We’re pleased to announce the next pre-release of Debezium 3.1, 3.1.0.Alpha2. This release includes a number of breaking changes, new features, and improvements.

Breaking changes

With any new major release of software, there is often several breaking changes. The Debezium 3.1.0.Alpha2 release is no exception, so let’s discuss the major changes you should be aware about.

Changes to schema history configuration defaults

The documentation for schema.history.internal.store.only.captured.databases.ddl provided an incorrect default value. While this is not a code-specific breaking change, you should take a moment and reevaluate whether your deployment’s configuration depends on the different default value or not (DBZ-8558).

Potential Vitess data loss

The Debezium for Vitess connector had a rare but critical data loss bug that has existed since it was first introduced five years ago. If a primary key update is the last operation in a transaction, records may be lost. This bug affects all prior versions. It is highly recommended that users perform an immediate update to 3.1.Alpha2 or later to remedy this potential data loss (DBZ-8594).

Several Oracle LogMiner JMX metrics were removed

A number of Oracle LogMiner JMX metrics were deprecated in Debezium 2.6 and replaced with new metrics. The following are the JMX metrics that were removed:

Removed JMX Metric Note

CurrentRedoLogFileName

Replaced by CurrentLogFileNames

RedoLogStatus

Replaced by RedoLogStatuses

SwitchCounter

Replaced by LogSwitchCount

FetchingQueryCount

Replaced by FetchQueryCount

HoursToKeepTransactionInBuffer

Replaced by MillisecondsToKeepTransactionsInBuffer

TotalProcessingTimeInMilliseconds

Replaced by TotalBathcProcessingTimeInMilliseconds

RegisteredDmlCount

Replaced by TotalChangesCount

MillisecondsToSleepBetweenMiningQuery

Replaced by SleepTimeInMilliseconds

NetworkConnectionProblemsCounter

Removed with no replacement.

Please be sure to review your monitoring and observability infrastructure and adjust accordingly if you were still relying on any of the deprecated metrics (DBZ-8647).

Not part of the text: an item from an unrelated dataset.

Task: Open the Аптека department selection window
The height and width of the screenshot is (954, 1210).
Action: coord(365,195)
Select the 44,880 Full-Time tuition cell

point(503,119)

Reselect column post processor behavior changed for Oracle

The ReselectColumnsPostProcessor behavior has changed and Oracle LOB columns will be reselected regardless of the lob.enabled configuration property’s value. This change enables users who may not want to mine LOB columns while streaming to still populate the LOB column using the column reselection process as an alternative (DBZ-8653).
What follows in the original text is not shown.